⟨

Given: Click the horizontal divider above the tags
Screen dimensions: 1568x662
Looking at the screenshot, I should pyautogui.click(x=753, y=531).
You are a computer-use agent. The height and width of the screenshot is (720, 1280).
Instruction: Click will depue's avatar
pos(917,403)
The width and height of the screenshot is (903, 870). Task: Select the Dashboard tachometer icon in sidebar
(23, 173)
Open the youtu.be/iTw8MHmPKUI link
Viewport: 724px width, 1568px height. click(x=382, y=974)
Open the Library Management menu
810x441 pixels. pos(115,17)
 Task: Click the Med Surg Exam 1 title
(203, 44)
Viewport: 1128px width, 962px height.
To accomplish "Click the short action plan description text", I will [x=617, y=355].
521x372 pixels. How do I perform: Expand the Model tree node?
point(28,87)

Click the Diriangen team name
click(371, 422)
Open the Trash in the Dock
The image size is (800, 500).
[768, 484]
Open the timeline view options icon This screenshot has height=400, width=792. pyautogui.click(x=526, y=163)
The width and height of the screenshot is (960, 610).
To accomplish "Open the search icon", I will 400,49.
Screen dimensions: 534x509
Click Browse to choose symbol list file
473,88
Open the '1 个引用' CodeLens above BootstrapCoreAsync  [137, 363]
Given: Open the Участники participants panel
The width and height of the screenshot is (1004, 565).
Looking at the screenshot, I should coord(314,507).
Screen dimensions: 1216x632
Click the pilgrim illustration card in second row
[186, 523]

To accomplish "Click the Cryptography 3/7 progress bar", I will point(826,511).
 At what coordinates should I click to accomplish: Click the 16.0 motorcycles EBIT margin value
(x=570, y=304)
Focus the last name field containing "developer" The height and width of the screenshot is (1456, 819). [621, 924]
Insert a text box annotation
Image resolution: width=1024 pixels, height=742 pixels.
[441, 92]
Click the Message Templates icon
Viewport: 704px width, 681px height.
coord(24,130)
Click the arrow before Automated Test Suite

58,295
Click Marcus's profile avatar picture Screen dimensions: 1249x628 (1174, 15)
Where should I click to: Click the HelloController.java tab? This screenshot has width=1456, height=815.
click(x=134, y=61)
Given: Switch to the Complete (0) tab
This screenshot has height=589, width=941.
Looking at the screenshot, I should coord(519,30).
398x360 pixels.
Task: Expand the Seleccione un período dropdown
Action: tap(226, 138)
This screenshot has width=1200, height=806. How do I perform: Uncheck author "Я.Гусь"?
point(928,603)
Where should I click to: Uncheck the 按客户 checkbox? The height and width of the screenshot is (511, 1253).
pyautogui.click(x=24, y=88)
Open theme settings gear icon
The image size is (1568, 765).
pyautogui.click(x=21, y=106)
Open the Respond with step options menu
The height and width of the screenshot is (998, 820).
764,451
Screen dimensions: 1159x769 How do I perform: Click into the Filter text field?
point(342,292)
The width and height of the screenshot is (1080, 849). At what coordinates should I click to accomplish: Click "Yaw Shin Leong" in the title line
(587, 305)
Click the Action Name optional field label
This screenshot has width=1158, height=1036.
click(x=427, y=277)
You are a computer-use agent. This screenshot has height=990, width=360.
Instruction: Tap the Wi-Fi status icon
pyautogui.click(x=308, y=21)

⟩

Task requirements - Each line above that contains the word "Given" counts once; give the total and no other text.

Output of the task - 3